## RECORDS FOR THE TASK
# # # # #
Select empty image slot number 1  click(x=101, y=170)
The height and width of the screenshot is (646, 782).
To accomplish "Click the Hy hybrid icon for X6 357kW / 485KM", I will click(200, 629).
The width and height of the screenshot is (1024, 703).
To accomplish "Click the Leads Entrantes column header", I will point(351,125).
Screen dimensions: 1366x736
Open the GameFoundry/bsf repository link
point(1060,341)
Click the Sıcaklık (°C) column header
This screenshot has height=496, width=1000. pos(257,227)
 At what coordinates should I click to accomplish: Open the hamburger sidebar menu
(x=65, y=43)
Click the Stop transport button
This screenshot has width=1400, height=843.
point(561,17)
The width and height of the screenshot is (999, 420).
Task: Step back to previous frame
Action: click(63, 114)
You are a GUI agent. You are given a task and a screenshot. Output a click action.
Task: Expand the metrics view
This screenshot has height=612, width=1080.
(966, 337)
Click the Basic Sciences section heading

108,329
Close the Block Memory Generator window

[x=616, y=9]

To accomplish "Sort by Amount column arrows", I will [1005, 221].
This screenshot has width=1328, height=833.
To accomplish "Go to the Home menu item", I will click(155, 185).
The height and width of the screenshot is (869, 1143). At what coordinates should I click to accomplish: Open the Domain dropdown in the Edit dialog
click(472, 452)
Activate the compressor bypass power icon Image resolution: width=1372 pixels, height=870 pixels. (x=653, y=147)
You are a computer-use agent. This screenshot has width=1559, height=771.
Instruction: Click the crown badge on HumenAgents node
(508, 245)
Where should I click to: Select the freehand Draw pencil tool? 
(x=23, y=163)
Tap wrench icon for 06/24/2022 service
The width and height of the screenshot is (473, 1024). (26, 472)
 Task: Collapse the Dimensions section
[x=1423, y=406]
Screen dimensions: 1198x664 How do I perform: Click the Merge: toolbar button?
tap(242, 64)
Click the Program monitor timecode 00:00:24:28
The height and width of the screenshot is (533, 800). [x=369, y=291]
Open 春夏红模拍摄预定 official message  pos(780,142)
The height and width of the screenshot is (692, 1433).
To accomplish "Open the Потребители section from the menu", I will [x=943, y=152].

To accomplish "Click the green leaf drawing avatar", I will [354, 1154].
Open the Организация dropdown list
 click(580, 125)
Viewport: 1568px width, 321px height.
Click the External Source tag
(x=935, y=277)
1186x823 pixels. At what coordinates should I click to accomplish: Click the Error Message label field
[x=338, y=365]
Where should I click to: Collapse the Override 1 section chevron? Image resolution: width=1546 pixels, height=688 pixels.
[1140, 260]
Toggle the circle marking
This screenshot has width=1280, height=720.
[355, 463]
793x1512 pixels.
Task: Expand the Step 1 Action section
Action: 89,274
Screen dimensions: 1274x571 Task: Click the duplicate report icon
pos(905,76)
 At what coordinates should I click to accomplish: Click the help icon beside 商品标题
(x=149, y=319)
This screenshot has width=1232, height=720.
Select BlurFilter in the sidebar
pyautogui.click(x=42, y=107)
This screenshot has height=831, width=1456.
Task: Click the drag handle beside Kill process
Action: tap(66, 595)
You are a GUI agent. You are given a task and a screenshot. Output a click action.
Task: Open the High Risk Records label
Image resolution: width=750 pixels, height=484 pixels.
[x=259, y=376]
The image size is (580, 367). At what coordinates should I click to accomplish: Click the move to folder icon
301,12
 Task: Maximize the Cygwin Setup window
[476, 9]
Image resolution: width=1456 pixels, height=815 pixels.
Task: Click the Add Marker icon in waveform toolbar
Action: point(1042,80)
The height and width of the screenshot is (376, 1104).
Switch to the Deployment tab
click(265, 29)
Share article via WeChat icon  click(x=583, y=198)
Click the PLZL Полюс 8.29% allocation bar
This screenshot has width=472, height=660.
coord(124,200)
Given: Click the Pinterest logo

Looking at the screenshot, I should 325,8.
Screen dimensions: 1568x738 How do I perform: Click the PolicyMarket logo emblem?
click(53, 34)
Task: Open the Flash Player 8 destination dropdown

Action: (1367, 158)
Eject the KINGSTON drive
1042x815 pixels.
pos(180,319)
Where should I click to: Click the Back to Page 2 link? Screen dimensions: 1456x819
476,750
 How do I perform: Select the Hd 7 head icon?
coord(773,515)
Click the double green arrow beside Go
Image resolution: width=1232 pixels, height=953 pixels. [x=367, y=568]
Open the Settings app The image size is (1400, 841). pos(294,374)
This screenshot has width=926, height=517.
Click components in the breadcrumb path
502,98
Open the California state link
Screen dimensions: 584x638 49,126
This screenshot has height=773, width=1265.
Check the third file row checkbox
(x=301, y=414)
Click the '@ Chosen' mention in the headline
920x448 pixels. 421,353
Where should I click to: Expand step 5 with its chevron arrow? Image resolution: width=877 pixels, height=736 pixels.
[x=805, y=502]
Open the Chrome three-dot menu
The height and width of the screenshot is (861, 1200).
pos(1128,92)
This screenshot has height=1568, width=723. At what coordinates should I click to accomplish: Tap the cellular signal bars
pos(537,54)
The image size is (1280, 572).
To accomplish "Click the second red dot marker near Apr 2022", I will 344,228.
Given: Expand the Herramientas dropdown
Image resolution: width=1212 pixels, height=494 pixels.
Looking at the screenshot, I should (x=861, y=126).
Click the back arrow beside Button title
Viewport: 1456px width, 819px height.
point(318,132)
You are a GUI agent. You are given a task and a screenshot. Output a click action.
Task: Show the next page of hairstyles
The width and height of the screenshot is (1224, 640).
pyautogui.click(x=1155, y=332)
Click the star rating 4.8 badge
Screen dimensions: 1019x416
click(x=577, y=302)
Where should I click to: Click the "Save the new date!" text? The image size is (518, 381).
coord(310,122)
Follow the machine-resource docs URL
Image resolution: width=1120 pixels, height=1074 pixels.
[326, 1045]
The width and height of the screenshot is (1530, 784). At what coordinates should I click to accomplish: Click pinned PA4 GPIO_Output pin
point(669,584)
# # # # #
## GIVEN REQUEST
Can you rewrite all of the entries above with "column header" changed to "column heading" and nothing else altered?

## THE SOLUTION
Select empty image slot number 1  click(x=101, y=170)
The height and width of the screenshot is (646, 782).
To accomplish "Click the Hy hybrid icon for X6 357kW / 485KM", I will click(200, 629).
The width and height of the screenshot is (1024, 703).
To accomplish "Click the Leads Entrantes column heading", I will point(351,125).
Screen dimensions: 1366x736
Open the GameFoundry/bsf repository link
point(1060,341)
Click the Sıcaklık (°C) column heading
This screenshot has height=496, width=1000. pos(257,227)
 At what coordinates should I click to accomplish: Open the hamburger sidebar menu
(x=65, y=43)
Click the Stop transport button
This screenshot has width=1400, height=843.
point(561,17)
The width and height of the screenshot is (999, 420).
Task: Step back to previous frame
Action: click(63, 114)
You are a GUI agent. You are given a task and a screenshot. Output a click action.
Task: Expand the metrics view
This screenshot has height=612, width=1080.
(966, 337)
Click the Basic Sciences section heading

108,329
Close the Block Memory Generator window

[x=616, y=9]

To accomplish "Sort by Amount column arrows", I will [1005, 221].
This screenshot has width=1328, height=833.
To accomplish "Go to the Home menu item", I will click(155, 185).
The height and width of the screenshot is (869, 1143). At what coordinates should I click to accomplish: Open the Domain dropdown in the Edit dialog
click(472, 452)
Activate the compressor bypass power icon Image resolution: width=1372 pixels, height=870 pixels. (x=653, y=147)
You are a computer-use agent. This screenshot has width=1559, height=771.
Instruction: Click the crown badge on HumenAgents node
(508, 245)
Where should I click to: Select the freehand Draw pencil tool? 
(x=23, y=163)
Tap wrench icon for 06/24/2022 service
The width and height of the screenshot is (473, 1024). (26, 472)
 Task: Collapse the Dimensions section
[x=1423, y=406]
Screen dimensions: 1198x664 How do I perform: Click the Merge: toolbar button?
tap(242, 64)
Click the Program monitor timecode 00:00:24:28
The height and width of the screenshot is (533, 800). [x=369, y=291]
Open 春夏红模拍摄预定 official message  pos(780,142)
The height and width of the screenshot is (692, 1433).
To accomplish "Open the Потребители section from the menu", I will [x=943, y=152].

To accomplish "Click the green leaf drawing avatar", I will [354, 1154].
Open the Организация dropdown list
 click(580, 125)
Viewport: 1568px width, 321px height.
Click the External Source tag
(x=935, y=277)
1186x823 pixels. At what coordinates should I click to accomplish: Click the Error Message label field
[x=338, y=365]
Where should I click to: Collapse the Override 1 section chevron? Image resolution: width=1546 pixels, height=688 pixels.
[1140, 260]
Toggle the circle marking
This screenshot has width=1280, height=720.
[355, 463]
793x1512 pixels.
Task: Expand the Step 1 Action section
Action: 89,274
Screen dimensions: 1274x571 Task: Click the duplicate report icon
pos(905,76)
 At what coordinates should I click to accomplish: Click the help icon beside 商品标题
(x=149, y=319)
This screenshot has width=1232, height=720.
Select BlurFilter in the sidebar
pyautogui.click(x=42, y=107)
This screenshot has height=831, width=1456.
Task: Click the drag handle beside Kill process
Action: tap(66, 595)
You are a GUI agent. You are given a task and a screenshot. Output a click action.
Task: Open the High Risk Records label
Image resolution: width=750 pixels, height=484 pixels.
[x=259, y=376]
The image size is (580, 367). At what coordinates should I click to accomplish: Click the move to folder icon
301,12
 Task: Maximize the Cygwin Setup window
[476, 9]
Image resolution: width=1456 pixels, height=815 pixels.
Task: Click the Add Marker icon in waveform toolbar
Action: point(1042,80)
The height and width of the screenshot is (376, 1104).
Switch to the Deployment tab
click(265, 29)
Share article via WeChat icon  click(x=583, y=198)
Click the PLZL Полюс 8.29% allocation bar
This screenshot has width=472, height=660.
coord(124,200)
Given: Click the Pinterest logo

Looking at the screenshot, I should 325,8.
Screen dimensions: 1568x738 How do I perform: Click the PolicyMarket logo emblem?
click(53, 34)
Task: Open the Flash Player 8 destination dropdown

Action: (1367, 158)
Eject the KINGSTON drive
1042x815 pixels.
pos(180,319)
Where should I click to: Click the Back to Page 2 link? Screen dimensions: 1456x819
476,750
 How do I perform: Select the Hd 7 head icon?
coord(773,515)
Click the double green arrow beside Go
Image resolution: width=1232 pixels, height=953 pixels. [x=367, y=568]
Open the Settings app The image size is (1400, 841). pos(294,374)
This screenshot has width=926, height=517.
Click components in the breadcrumb path
502,98
Open the California state link
Screen dimensions: 584x638 49,126
This screenshot has height=773, width=1265.
Check the third file row checkbox
(x=301, y=414)
Click the '@ Chosen' mention in the headline
920x448 pixels. 421,353
Where should I click to: Expand step 5 with its chevron arrow? Image resolution: width=877 pixels, height=736 pixels.
[x=805, y=502]
Open the Chrome three-dot menu
The height and width of the screenshot is (861, 1200).
pos(1128,92)
This screenshot has height=1568, width=723. At what coordinates should I click to accomplish: Tap the cellular signal bars
pos(537,54)
The image size is (1280, 572).
To accomplish "Click the second red dot marker near Apr 2022", I will 344,228.
Given: Expand the Herramientas dropdown
Image resolution: width=1212 pixels, height=494 pixels.
Looking at the screenshot, I should (x=861, y=126).
Click the back arrow beside Button title
Viewport: 1456px width, 819px height.
point(318,132)
You are a GUI agent. You are given a task and a screenshot. Output a click action.
Task: Show the next page of hairstyles
The width and height of the screenshot is (1224, 640).
pyautogui.click(x=1155, y=332)
Click the star rating 4.8 badge
Screen dimensions: 1019x416
click(x=577, y=302)
Where should I click to: Click the "Save the new date!" text? The image size is (518, 381).
coord(310,122)
Follow the machine-resource docs URL
Image resolution: width=1120 pixels, height=1074 pixels.
[326, 1045]
The width and height of the screenshot is (1530, 784). At what coordinates should I click to accomplish: Click pinned PA4 GPIO_Output pin
point(669,584)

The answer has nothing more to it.